Führen Sie den Text über den Browser Microsoft Edge nach seinem letzten Satz weiter fort.

■ TEXT DER SEITE:
·····
Edge - Jetzt kann man Webseiten mit Anmerkungen versehen

Microsoft Edge, der neue Browser – erste Eindrücke

Wer selbst als Journalist in der Daterei tätig war oder ist, kann sich des Eindrucks nicht erwehren, dass die meisten Kollegen den neuen Webbrowser Edge, der in Windows 10 enthalten ist, noch nie wirklich ausprobiert haben. Zu ähnlich sind sich die Texte, zu nah an dem, was Microsoft selbst hat verlauten lassen. Diese milde Ignoranz hat seine Gründe, ist aber jammerschade. Der Grund: Niemand wechselt den Browser wie das Hemd. Wer sich an den Firefox oder Chrome gewöhnt hat, mag andere Browser nicht einmal testen. Im Fall des Edge ist das besonders traurig, denn im Gegensatz zu mancher theoretischen Kritik hat Microsoft hier einen hochmodernen Apparat zum Surfen im Internet geschaffen, der durch Geschwindigkeit und nette Funktionen zu überzeugen weiß. Das haben zehn Tage tägliche Arbeit mit Edge ergeben.
·····
Daten zur Objektsuche

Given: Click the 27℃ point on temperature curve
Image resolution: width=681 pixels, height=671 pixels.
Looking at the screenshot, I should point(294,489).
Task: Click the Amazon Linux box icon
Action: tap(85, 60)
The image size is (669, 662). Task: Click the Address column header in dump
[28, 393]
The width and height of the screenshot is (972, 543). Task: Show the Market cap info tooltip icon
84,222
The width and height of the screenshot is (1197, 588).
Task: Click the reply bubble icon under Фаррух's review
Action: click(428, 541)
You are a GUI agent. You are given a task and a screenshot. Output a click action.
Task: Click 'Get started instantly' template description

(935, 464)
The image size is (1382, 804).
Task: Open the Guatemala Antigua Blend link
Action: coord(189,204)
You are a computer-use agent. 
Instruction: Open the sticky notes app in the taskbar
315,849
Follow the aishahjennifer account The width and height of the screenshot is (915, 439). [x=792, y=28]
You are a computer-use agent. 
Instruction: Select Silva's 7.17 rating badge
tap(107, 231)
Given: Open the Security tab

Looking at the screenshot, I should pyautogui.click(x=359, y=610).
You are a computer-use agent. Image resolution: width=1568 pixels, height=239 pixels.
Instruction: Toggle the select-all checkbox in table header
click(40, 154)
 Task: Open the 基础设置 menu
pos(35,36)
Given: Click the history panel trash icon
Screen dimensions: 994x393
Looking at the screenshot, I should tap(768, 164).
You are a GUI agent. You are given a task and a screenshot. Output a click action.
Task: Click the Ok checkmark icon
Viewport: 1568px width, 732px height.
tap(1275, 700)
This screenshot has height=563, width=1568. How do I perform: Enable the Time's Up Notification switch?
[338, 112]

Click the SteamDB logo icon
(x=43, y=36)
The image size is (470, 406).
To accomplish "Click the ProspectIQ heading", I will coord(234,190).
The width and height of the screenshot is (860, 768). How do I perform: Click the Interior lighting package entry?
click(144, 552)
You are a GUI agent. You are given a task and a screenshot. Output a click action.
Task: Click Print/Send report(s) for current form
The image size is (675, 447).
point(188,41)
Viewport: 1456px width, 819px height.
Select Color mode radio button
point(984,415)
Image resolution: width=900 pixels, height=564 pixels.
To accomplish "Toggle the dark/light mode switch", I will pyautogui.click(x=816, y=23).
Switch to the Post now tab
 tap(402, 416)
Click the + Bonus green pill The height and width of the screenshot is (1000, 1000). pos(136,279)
·····
■ ANTWORT:
Mit Edge können Seiten gespeichert werden
Mit Edge können Seiten gespeichert werden, um sie sich offline anzusehen oder um sich mehr als nur den Link zu merken
Ja, Edge kommt optisch sehr reduziert daher. Sehr, sehr reduziert sogar. Es gibt weder eine Menü-, noch eine Statusleiste, sondern nur das Eingabefeld für URLs und Suchbegriffe, die üblichen Icons zum Blättern sowie Symbole, mit denen die Funktionen für das Aufrufen von Gespeichertem, für das Anfertigen von Anmerkungen und das Teilen ausgelöst werden. Dazu ein Bildchen für das Hauptmenü, das aber auch sehr reduziert daherkommt. Man mag das für übertrieben spartanisch halten („Spartan“ war der Codename des Projekts…) oder für eine bloße Nachahmung von Googles Chrome, aber die Microsoftler haben sich was dabei gedacht – nachdem sie sich Fragen gestellt haben.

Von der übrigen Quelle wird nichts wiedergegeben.